Anyone can simplifying the g formula or use other tricks to solve this problem?
update:
data: data.txt (after downloads, change file extension to 'mat')
code:
function EM(data)
%% initialize
K=2;
[N M]=size(data);
g=zeros(N,K);
landa=ones(K,1) .* 0.5;
theta = rand(M, K);
theta = bsxfun(@rdivide, theta, sum(theta,1))';
%% EM
for i=1:10
%% E Step
for n=1:N
normalize=0;
for k=1:K
g(n,k)=landa(k) * prod(theta(k,:) .^ data(n,:));
normalize=normalize + landa(k) * prod(theta(k,:) .^ data(n,:));
end
g(n,:)=g(n,:) ./ normalize;
end
%% M Step
for k=1:K
landa(k)=sum(g(:,k)) / N ;
for m=1:M
theta(k,m)=(sum(g(:,k) .* data(:,m)) + 1) / (sum(g(:,k) .* sum(data,2)) + M);
end
end
end
end
You can use computations on logarithms instead of the actual values to avoid underflow problems.

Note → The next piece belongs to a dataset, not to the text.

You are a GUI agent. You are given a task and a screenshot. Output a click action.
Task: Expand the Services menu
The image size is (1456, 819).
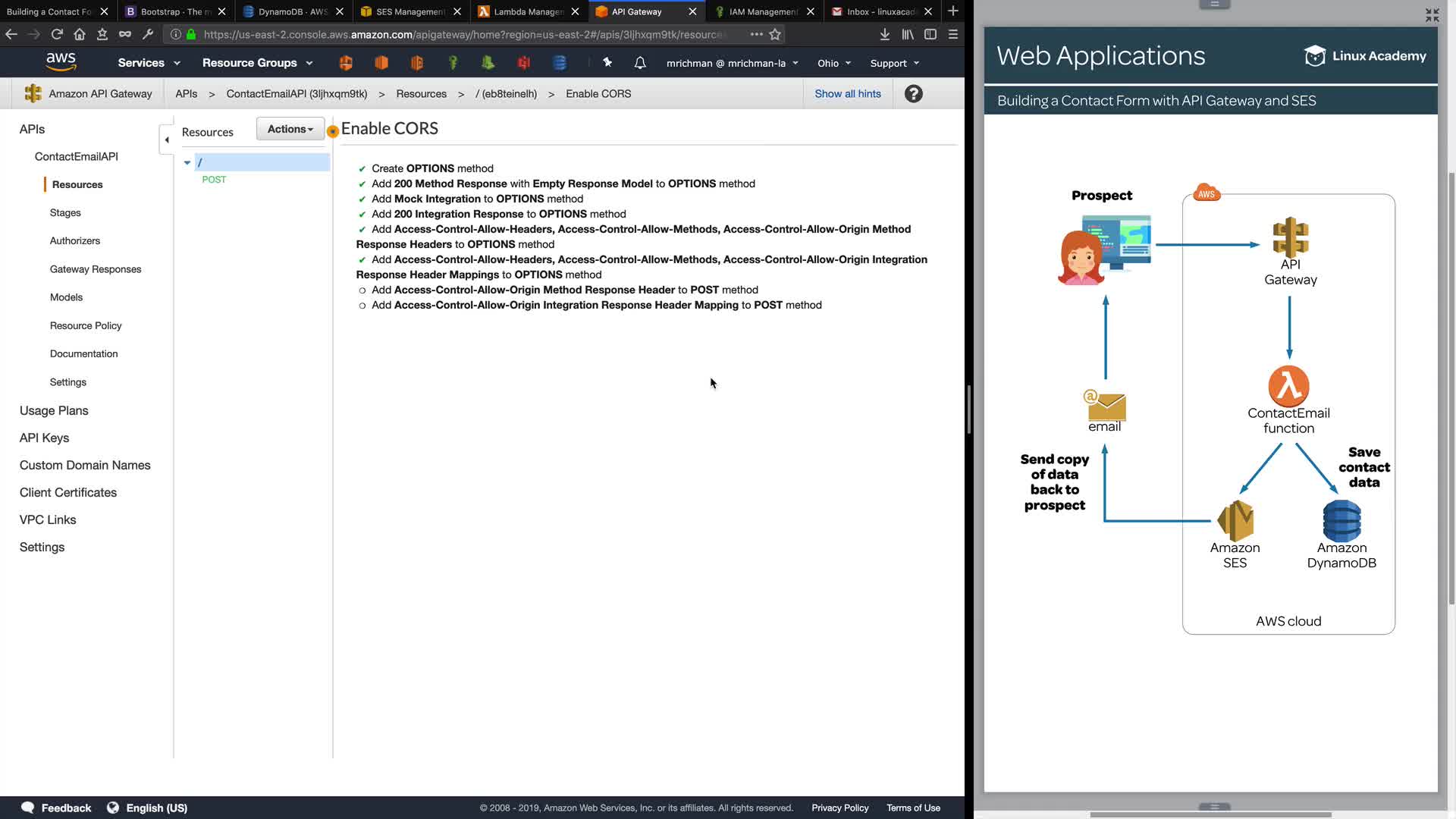tap(149, 63)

To start things, we slightly reformat the E step code:
for n = 1 : N
for k = 1 : K
g(n, k) = lambda(k) * prod(theta(k, :) .^ data(n, :));
end
end
g = bsxfun(@rdivide, g, sum(g, 2));
So instead of accumulating the denominator in an extra variable normalize
, we do the normalization in one step after both loops.
Now we introduce a variable lg
with contains the logarithm of g
:
for n = 1 : N
for k = 1 : K
lg(n, k) = log(lambda(k)) + sum(log(theta(k, :)) .* data(n, :));
end
end
g = exp(lg);
g = bsxfun(@rdivide, g, sum(g, 2));
So far, nothing is achieved. The underflow is just moved from within the loop to the conversion from lg
to g
via the exponential afterwards.
But, in the next line there is the normalization step, which means that the correct value of g
is not really necessary: All that is important is that different values have the correct ratios between them. This means we can divide all values that jointly enter a normalization by an arbitrary constant, without changing the end result. On the logarithmic scale, this means subtracting something, and we choose this something to be the arithmetic mean of lg
(corresponding to the harmonic mean of g
):
lg = bsxfun(@minus, lg, mean(lg, 2));
g = exp(lg);
g = bsxfun(@rdivide, g, sum(g, 2));
Via the subtraction, logarithmic values are moved from something like -2000, which doesn't survive the exponential, to something like +50 or -30. Values of g
now are sensible, and can be easily normalized to reach the correct end result.